[Work required] Scan the records for the word "agent". Return each line where it is found.

[Task input]
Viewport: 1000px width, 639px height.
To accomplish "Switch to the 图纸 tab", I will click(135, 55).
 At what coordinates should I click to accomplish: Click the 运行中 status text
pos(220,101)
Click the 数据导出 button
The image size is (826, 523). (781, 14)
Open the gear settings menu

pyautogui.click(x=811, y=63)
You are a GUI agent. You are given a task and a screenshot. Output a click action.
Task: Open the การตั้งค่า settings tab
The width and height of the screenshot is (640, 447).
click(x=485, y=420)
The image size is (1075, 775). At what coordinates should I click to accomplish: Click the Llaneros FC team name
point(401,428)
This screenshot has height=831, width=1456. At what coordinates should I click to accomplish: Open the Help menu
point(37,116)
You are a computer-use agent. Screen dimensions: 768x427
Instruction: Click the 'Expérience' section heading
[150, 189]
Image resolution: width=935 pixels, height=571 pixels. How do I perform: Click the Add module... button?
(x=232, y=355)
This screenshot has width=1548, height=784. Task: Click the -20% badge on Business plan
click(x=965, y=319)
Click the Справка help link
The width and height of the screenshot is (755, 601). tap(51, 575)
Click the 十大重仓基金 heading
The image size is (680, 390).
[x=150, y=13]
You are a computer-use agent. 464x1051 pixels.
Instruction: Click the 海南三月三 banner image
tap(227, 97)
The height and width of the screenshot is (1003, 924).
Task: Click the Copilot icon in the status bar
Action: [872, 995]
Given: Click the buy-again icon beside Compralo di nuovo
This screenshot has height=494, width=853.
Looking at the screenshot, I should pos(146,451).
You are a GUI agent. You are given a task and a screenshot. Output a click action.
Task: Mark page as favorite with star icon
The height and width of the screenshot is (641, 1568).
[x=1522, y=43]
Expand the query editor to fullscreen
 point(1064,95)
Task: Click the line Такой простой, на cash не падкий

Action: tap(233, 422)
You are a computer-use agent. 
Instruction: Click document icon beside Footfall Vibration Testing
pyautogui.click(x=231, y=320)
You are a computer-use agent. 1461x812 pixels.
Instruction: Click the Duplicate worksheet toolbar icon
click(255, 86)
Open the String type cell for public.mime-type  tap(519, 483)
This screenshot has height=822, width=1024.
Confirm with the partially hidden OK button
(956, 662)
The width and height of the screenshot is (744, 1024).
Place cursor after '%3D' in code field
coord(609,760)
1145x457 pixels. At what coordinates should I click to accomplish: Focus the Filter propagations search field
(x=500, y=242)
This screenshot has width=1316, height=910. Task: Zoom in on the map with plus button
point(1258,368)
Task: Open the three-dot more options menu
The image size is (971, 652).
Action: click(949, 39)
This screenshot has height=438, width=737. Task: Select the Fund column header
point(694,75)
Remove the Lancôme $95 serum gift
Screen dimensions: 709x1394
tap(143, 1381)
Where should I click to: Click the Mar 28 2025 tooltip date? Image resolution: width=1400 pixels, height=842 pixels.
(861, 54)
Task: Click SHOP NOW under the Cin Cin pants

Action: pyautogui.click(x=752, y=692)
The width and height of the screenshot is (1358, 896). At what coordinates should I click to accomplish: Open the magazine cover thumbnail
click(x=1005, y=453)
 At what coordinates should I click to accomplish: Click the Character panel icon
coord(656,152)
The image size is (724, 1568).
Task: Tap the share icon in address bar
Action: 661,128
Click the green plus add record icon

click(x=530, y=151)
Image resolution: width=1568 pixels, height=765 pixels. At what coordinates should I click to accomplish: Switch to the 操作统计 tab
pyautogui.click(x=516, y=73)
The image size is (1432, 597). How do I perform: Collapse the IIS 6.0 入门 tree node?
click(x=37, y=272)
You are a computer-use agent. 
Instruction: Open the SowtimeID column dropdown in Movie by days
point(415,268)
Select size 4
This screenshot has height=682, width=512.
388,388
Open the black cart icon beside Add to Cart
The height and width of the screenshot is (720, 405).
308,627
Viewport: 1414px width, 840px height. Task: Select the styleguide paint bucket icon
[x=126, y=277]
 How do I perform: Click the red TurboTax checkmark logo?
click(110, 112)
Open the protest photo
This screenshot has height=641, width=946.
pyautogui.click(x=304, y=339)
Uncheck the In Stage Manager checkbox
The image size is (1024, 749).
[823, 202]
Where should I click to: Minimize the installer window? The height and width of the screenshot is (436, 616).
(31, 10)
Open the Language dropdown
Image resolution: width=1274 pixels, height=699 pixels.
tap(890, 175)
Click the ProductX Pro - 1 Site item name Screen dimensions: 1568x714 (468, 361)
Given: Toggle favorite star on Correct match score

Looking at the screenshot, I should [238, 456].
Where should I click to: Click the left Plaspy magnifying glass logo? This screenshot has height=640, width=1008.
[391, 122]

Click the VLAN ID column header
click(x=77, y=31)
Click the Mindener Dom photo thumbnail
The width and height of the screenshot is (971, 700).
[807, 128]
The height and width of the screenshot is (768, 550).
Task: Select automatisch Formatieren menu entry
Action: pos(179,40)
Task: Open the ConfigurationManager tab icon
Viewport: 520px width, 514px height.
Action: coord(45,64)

[Solved exercise]
You are a GUI agent. You are given a task and a screenshot. Output a click action.
You are a computer-use agent. Screen dimensions: 768x427
You are a computer-use agent. 464x1051 pixels.
You are a GUI agent. You are given a task and a screenshot. Output a click action.
You are a computer-use agent. 
You are a computer-use agent. 1461x812 pixels.
You are a computer-use agent. 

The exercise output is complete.